**What is required**
From the line containing "Viewport: 972px width, 676px" through the last line of the data, both ends included, write out every line exactly; omit the pictures.

Saved entries:
- - -

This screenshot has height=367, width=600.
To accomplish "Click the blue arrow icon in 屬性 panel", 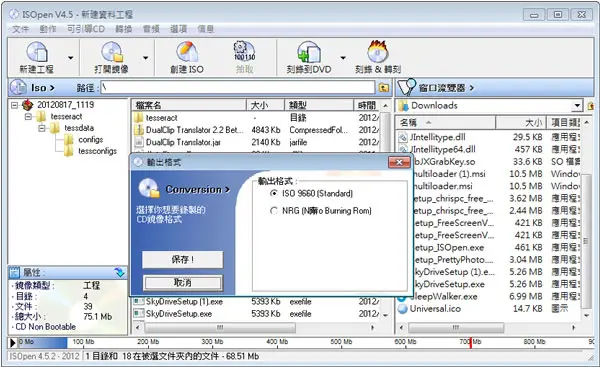I will pyautogui.click(x=120, y=272).
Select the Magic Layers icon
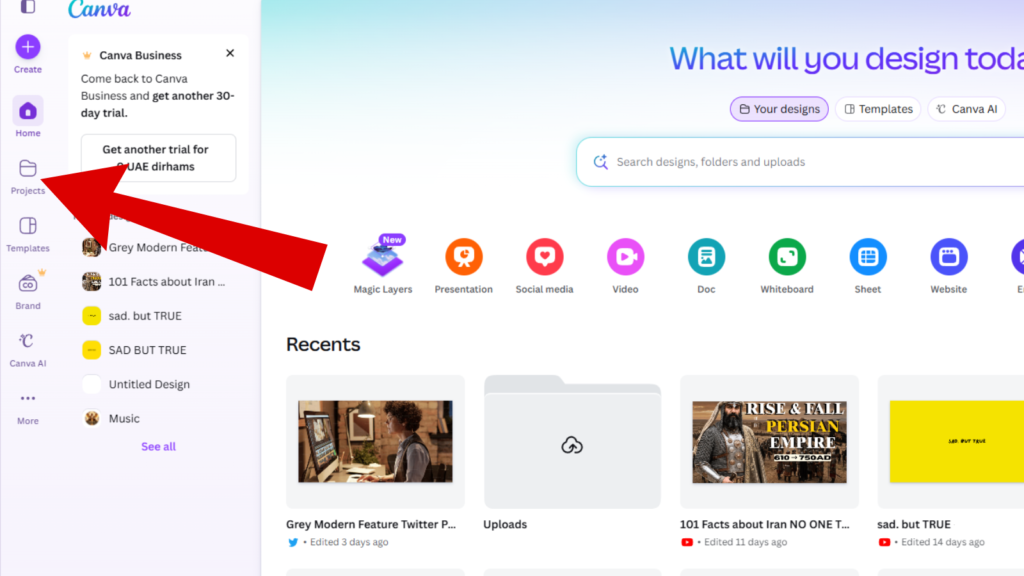 pos(382,259)

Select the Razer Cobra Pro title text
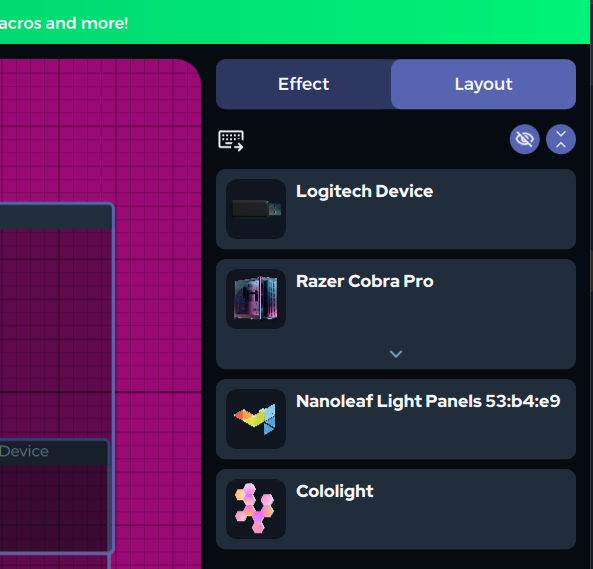tap(365, 281)
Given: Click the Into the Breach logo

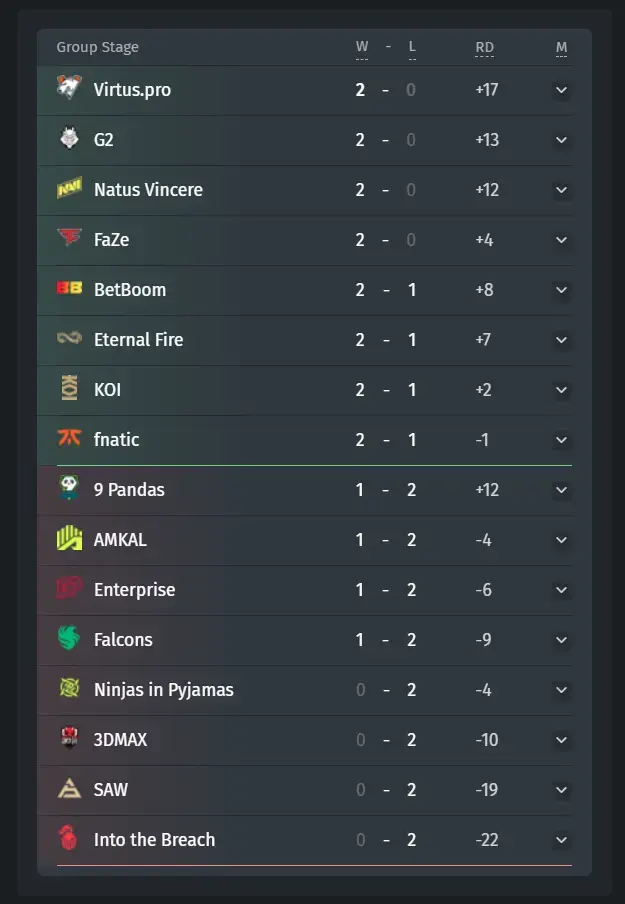Looking at the screenshot, I should click(x=68, y=838).
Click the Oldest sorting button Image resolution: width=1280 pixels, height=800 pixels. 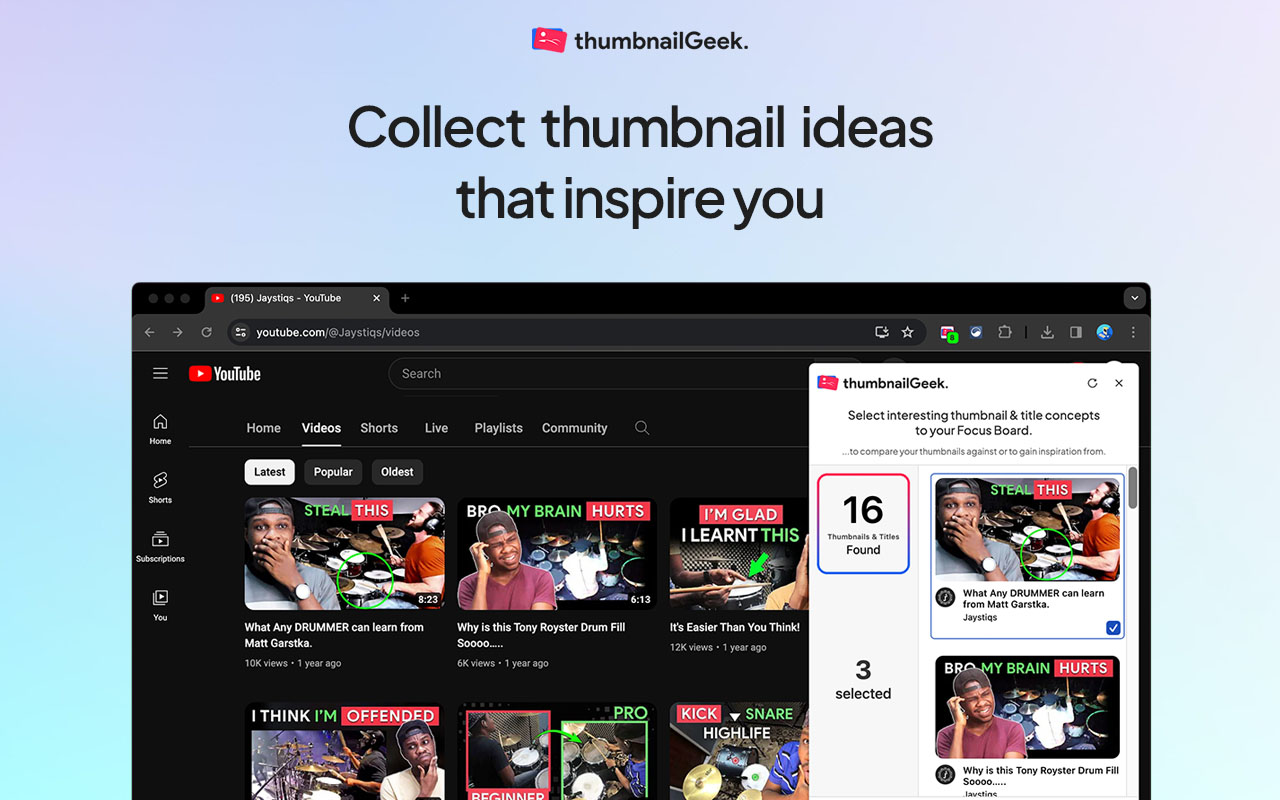pos(397,471)
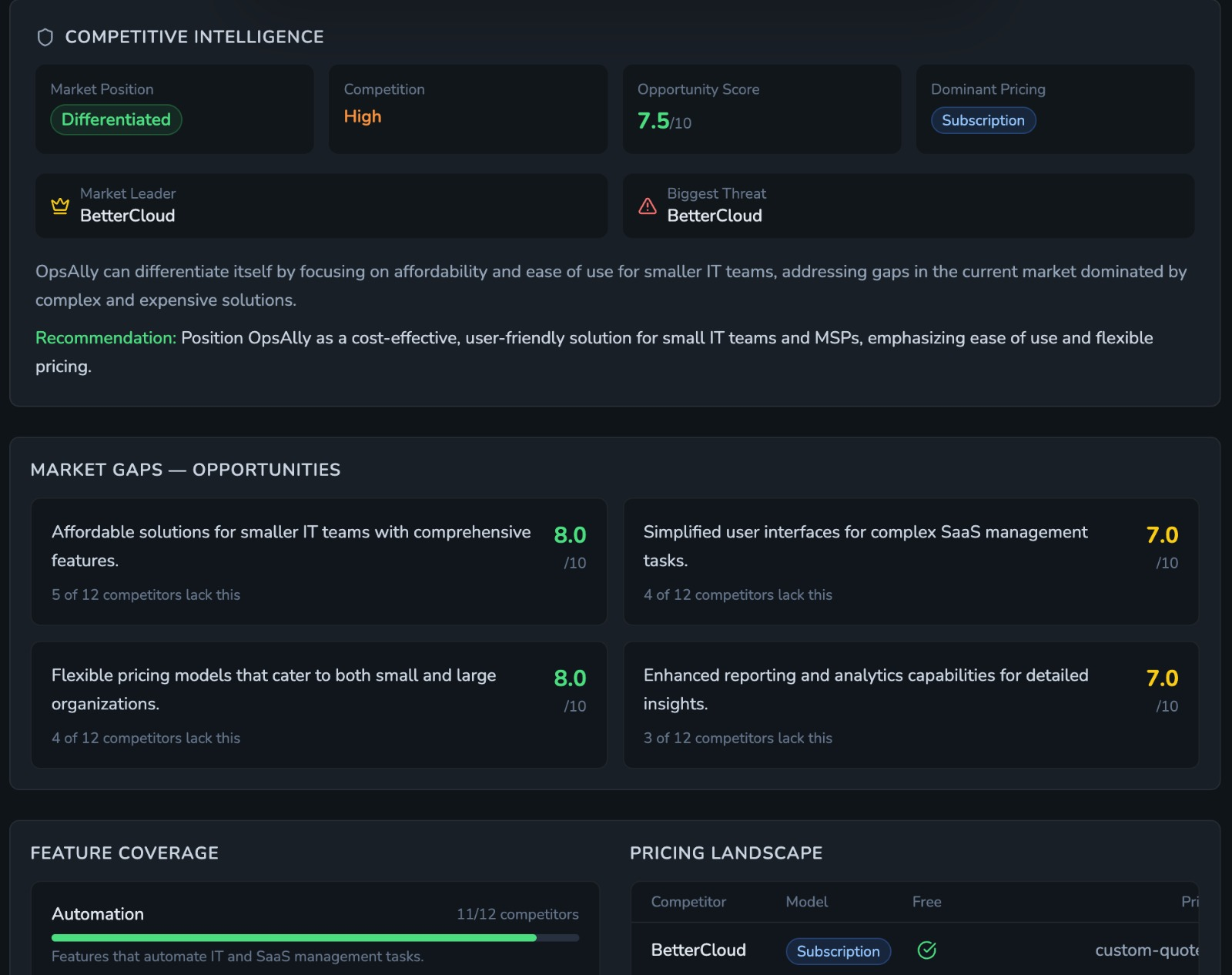Click BetterCloud in the pricing table

(698, 950)
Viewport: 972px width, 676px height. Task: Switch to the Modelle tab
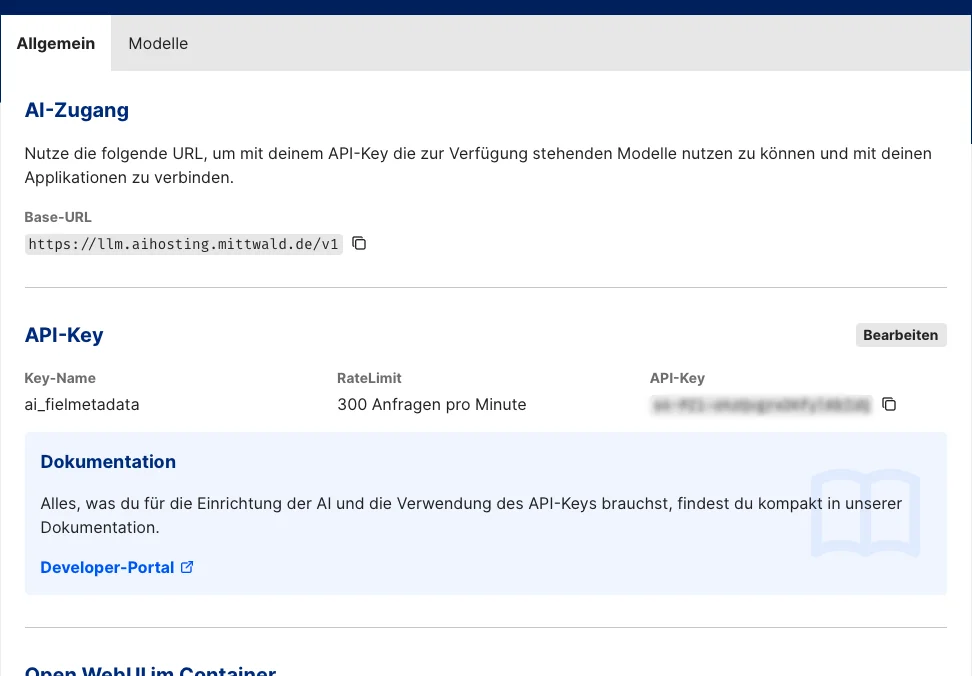point(157,43)
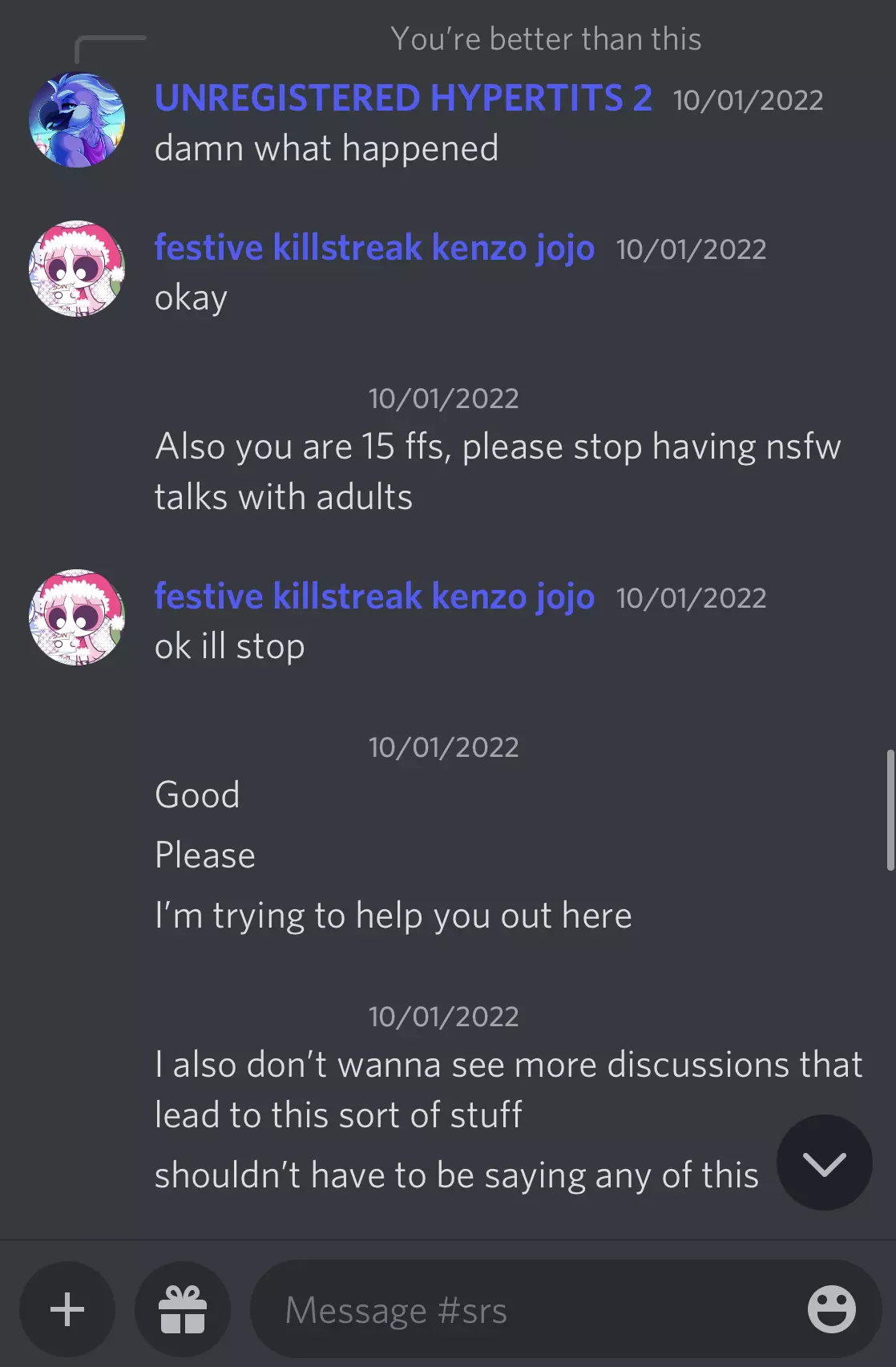Viewport: 896px width, 1367px height.
Task: Open first festive killstreak kenzo jojo avatar
Action: [x=77, y=269]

- - -

**Written solution**
Viewport: 972px width, 676px height. Task: Switch to the Modelle tab
point(157,43)
Viewport: 896px width, 1367px height.
Task: Open first festive killstreak kenzo jojo avatar
Action: [x=77, y=269]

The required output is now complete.